On Our Radar

"On Our Radar" is a monthly 49th Shelf series featuring books with buzz worth sharing. We bring you links to features and reviews about great new books in a multitude of genres from all around the Internet.

*****

Dear Leaves, I Miss You All by Sara Heinonen 

From Mark Sampson's review at "Free Range Reading": "So it’s nice to read a collection like Sara Heinonen’s Dear Leaves, I Miss You All, which shatters that simple schism and shows us a third way (and a fourth, and a fifth) to hold a book of stories together. That’s not to say there aren’t reoccurring characters in Dear Leaves. There are: they take the form of the delightfully dysfunctional but no less loving couple Barb and Benny, who gently (and humorously) battle one another for dominance in their marriage across several of these tales. But there is a larger emotional arc at work in Dear Leaves, a journey that Heinonen is taking us on to explore one of the chief preoccupations of our post-modern age… That preoccupation, of course, is anxiety.

If this all sounds heady, rest assured that Dear Leaves is also quite light on its feet, and deeply, deeply funny in places. In fact, I don’t recall the last time a short story collection won the Stephen Leacock Medal, but here’s hoping Heinonen’s publisher puts this book into contention for it. Readers will find much to love, and much to root for, in this hilariously unsettling debut." 

*****

How the Gods Pour Tea by Lynn Davies

From Vicki Ziegler's review at "Bookgaga": "You know how with a really great, involving, engaging work of fiction, you can feel like you don’t want the book to end because you’ll miss the stories, the characters, that narrator’s voice in your head? I’m not sure that is often said of poetry collections … but I know I didn’t want this poetry collection to end. Davies’ voice throughout is warm, accessible, wise, observant and whimsical in a charmingly earnest way. Whether a poem’s subject matter is grounded in the real world or takes off in otherworldly flights (or just hops) of fancy, you trust completely where Davies is going to take you."

*****

The Tweedles Go Electric by Monica Kulling

From a starred Kirkus Review: "Unimpressed by the dust, noise and smoke of gas-and steam-driven automobiles, Papa Tweedle opts for a newfangled electric surrey, in green, as his family’s first car. Tootling around town, the Tweedles respond to the sneers of passing motorists with happy shouts: 'We’re electric!' 'We’re green!' 'We’re smart!'… [M]odern readers will have no trouble at all making the connection with this century’s version of the issue… A fine joke, well-delivered, and as clever as it is timely." 

*****

Whatever Happened to the Music Teacher: How the Government Decides and Why by Donald J. Savoie (which was just shortlisted for the Shaughnessy Cohen Prize for Political Writing)

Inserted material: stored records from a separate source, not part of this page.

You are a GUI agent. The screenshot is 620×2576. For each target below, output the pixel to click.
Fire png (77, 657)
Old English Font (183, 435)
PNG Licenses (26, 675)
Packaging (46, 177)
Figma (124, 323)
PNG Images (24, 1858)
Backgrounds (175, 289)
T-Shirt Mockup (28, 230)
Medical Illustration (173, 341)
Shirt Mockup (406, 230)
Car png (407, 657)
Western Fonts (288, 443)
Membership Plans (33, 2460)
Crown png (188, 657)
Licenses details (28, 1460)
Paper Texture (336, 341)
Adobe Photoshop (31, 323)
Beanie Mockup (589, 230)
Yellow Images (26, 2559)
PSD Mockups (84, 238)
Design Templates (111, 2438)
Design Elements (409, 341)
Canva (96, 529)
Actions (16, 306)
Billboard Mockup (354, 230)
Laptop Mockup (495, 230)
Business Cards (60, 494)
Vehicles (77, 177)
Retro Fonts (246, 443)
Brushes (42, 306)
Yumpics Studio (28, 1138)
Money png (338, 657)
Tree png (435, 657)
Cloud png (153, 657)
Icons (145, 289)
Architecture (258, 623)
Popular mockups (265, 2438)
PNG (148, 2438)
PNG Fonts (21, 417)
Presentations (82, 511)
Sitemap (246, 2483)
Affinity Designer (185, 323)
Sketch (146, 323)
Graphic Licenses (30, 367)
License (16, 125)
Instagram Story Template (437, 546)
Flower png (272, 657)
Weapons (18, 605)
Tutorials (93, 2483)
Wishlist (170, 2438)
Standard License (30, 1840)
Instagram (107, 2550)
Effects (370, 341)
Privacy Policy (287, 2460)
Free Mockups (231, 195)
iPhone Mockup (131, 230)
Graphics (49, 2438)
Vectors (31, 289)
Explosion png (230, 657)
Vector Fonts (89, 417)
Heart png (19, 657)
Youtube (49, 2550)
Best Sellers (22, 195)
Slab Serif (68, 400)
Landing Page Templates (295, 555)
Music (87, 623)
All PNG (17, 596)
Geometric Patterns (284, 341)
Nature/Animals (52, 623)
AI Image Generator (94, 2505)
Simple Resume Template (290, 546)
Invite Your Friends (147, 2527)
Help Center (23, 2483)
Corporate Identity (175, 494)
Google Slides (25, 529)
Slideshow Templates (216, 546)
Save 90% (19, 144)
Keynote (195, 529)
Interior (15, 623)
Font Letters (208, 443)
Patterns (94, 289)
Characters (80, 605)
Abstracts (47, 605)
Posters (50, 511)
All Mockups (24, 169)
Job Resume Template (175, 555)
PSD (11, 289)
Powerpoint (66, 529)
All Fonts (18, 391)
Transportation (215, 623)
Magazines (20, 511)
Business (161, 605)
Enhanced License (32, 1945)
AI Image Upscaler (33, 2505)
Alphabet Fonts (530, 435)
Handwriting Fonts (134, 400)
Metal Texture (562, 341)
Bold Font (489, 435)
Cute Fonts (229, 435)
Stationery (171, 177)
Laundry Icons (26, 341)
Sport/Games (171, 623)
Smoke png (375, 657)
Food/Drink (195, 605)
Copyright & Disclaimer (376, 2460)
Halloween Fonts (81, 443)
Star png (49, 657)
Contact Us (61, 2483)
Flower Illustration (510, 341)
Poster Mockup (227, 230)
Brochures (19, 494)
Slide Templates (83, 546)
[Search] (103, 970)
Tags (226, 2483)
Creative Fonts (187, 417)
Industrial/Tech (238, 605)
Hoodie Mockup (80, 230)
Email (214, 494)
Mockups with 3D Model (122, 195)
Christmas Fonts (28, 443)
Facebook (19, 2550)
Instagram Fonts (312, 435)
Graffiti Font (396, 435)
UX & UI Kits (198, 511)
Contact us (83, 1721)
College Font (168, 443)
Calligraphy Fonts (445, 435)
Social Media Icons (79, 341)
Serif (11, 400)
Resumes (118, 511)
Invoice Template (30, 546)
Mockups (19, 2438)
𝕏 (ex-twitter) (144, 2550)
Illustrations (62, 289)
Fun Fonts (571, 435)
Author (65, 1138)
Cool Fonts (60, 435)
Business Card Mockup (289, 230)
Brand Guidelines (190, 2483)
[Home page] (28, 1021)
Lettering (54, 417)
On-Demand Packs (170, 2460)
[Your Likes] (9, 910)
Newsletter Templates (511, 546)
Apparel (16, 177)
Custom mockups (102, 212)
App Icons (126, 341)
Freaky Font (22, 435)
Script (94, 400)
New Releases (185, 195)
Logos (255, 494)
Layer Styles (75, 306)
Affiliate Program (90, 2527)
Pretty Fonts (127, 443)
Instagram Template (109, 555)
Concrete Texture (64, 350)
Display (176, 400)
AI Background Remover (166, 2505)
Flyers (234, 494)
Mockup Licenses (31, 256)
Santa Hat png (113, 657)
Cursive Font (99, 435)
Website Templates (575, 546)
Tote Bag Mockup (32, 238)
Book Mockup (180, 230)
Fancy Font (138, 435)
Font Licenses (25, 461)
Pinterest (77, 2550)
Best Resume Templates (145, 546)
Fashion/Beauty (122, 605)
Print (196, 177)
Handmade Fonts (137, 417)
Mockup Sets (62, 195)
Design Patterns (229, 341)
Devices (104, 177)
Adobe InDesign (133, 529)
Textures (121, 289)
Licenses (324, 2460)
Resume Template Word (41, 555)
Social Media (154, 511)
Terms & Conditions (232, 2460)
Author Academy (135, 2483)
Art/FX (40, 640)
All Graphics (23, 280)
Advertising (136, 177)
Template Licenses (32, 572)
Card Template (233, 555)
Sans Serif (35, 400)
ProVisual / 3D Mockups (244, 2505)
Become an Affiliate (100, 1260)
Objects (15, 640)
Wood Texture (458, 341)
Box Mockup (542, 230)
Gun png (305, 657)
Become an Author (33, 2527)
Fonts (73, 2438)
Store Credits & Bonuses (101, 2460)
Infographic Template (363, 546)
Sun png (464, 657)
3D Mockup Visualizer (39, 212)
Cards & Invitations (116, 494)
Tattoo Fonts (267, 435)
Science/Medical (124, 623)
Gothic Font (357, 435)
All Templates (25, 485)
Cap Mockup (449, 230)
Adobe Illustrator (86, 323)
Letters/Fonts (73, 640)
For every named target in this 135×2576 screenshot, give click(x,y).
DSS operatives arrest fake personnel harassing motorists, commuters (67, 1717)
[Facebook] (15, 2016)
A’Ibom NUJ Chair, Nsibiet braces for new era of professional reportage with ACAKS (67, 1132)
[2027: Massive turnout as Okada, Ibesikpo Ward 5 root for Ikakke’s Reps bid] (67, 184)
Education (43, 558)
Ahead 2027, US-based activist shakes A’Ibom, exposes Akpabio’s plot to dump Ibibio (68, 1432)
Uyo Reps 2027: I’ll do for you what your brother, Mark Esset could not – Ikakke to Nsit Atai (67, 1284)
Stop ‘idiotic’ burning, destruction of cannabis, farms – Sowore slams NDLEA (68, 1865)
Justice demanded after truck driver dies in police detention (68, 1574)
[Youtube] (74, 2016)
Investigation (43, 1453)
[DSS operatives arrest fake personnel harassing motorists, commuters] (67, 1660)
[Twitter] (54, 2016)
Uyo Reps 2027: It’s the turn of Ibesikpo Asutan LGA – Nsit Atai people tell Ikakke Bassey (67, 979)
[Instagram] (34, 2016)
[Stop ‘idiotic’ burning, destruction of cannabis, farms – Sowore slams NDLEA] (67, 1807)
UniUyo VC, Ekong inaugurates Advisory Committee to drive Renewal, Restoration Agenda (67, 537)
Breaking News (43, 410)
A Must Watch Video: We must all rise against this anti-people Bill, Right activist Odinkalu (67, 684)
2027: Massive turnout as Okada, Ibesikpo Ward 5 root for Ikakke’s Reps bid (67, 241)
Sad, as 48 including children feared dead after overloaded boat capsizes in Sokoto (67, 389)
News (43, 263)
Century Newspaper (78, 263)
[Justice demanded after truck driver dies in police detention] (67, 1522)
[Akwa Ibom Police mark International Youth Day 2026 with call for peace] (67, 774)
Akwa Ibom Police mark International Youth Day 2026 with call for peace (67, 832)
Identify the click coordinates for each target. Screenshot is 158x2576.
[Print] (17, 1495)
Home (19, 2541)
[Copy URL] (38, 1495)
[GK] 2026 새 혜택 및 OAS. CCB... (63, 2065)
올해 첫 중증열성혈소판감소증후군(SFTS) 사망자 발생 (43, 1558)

From Alex Good's review at Quill & Quire: "For the last 30 years, politicians throughout the Anglo-American world have inveighed against big government in the name of greater efficiency, while governments have simultaneously become bloated and less efficient. In an attempt to shed light on a subject often kept deliberately obscure, Donald J. Savoie, Canada Research Chair in public administration and governance at the Université de Moncton, gives us a timely and informative primer on how our political bureaucracy works, and offers explanations for how government makes decisions and allocates funds."

****

Book Cover Millions for a Song

Millions for a Song by André Vanasse, translated by Christelle Morelli and Susan Ouriou: 

From the review at CM Magazine by Jenice Batiforra: "Millions for a Song is Christelle Morelli and Susan Ouriou's translation of André Vanasse's Des Millions pour une chanson, which was originally shortlisted for the Governor-General's Literary Award in Children's Literature in 1988. Millions for a Song tells the tale of Nexxtep, a young francophone band that finds early success only to be duped by a shady manager who steals their first album… 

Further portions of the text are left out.